O primeiro-ministro desafiou esta quarta-feira os «agentes políticos e sociais» a debater «com exigência de clareza» as diferentes propostas para o futuro do país, e condenou o «debate infantil» sobre «crescimento e austeridade».

 

 

«Temos de pôs as nossas diferentes estratégias em cima da mesa, os nossos diferentes diagnósticos e os nossos diferentes caminhos para o futuro. Com clareza e afirmação de escolhas.

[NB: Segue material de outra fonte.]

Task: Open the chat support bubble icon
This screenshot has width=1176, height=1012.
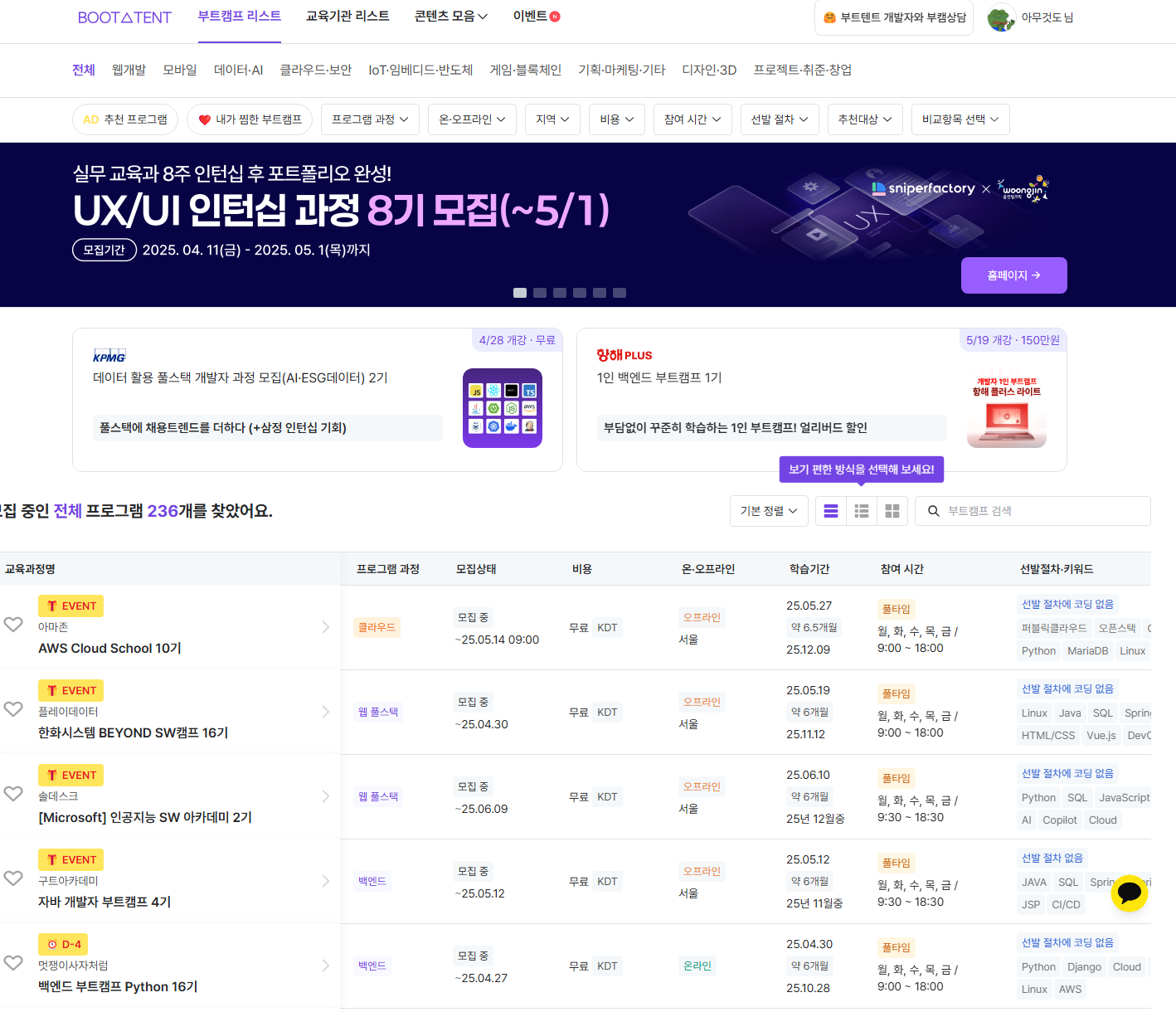Action: tap(1129, 893)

Debate não é a crítica pela crítica», afirmou, citado pela Lusa, acrescentando que esse «é um dever de todos os agentes políticos e sociais».

 

 

O primeiro-ministro intervinha na sessão de encerramento do seminário «Diálogo Social pela Educação e Formação - estratégias de intervenção e concertação para o desenvolvimento e o emprego», por ocasião do 36.º aniversário da UGT, em Lisboa.

 

 

«A resolução eficaz e credível dos nossos problemas estruturais não é compatível com uma fuga permanente às questões difíceis», considerou o primeiro-ministro, que atribuiu o «colapso que o país sofreu em 2011» à «estagnação económica», ao «fechamento ao mundo e ao imobilismo político».

 

 

Na parte final do seu discurso, Passos Coelho criticou o que classificou como «discurso infantil» sobre «crescimento e austeridade», sublinhando que «não foi por falta de financiamento que Portugal não cresceu» na década anterior.

 

 

«O debate mais infantil a que tenho assistido desde a chamada crise da dívida soberana é o debate sobre o crescimento e a austeridade porque resolve apresentar um desejo positivo sobre as coisas sem atender à realidade», disse.

 

 

Passos Coelho frisou que «não basta proclamar o desejo de crescer para resolver os problemas da estagnação económica», acrescentando que ao contrário de outros países que conseguiram crescer, Portugal «ficou para trás» numa altura em que teve meios de financiamento e chegou à estagnação «no final dos anos 90».

 

 

Passos Coelho reiterou as previsões do Governo para o crescimento da economia em 2015, considerando que «é uma meta realista» estimar um crescimento de 1,5 por cento, admitindo que «as observações empíricas» afirmam que o país precisa de crescer pelo menos 2 por cento ao ano.

 

 

No seu discurso, Passos Coelho reiterou ainda como prioridade do Governo a criação de condições para aumentar a natalidade, através da «conciliação entre a vida profissional e laboral e os deveres de maternidade e paternidade».

 

 

Para o primeiro-ministro, «é um equívoco supor que a política para uma sociedade mais amiga das famílias se resume aos incentivos fiscais», que devem ser entendidos como «medidas de justiça e não tanto de incentivos».

 

 

«A proposta é a de remover obstáculos que retiram espaço de escolha e liberdade para as opções que os trabalhadores e as suas famílias pretendam fazer», disse.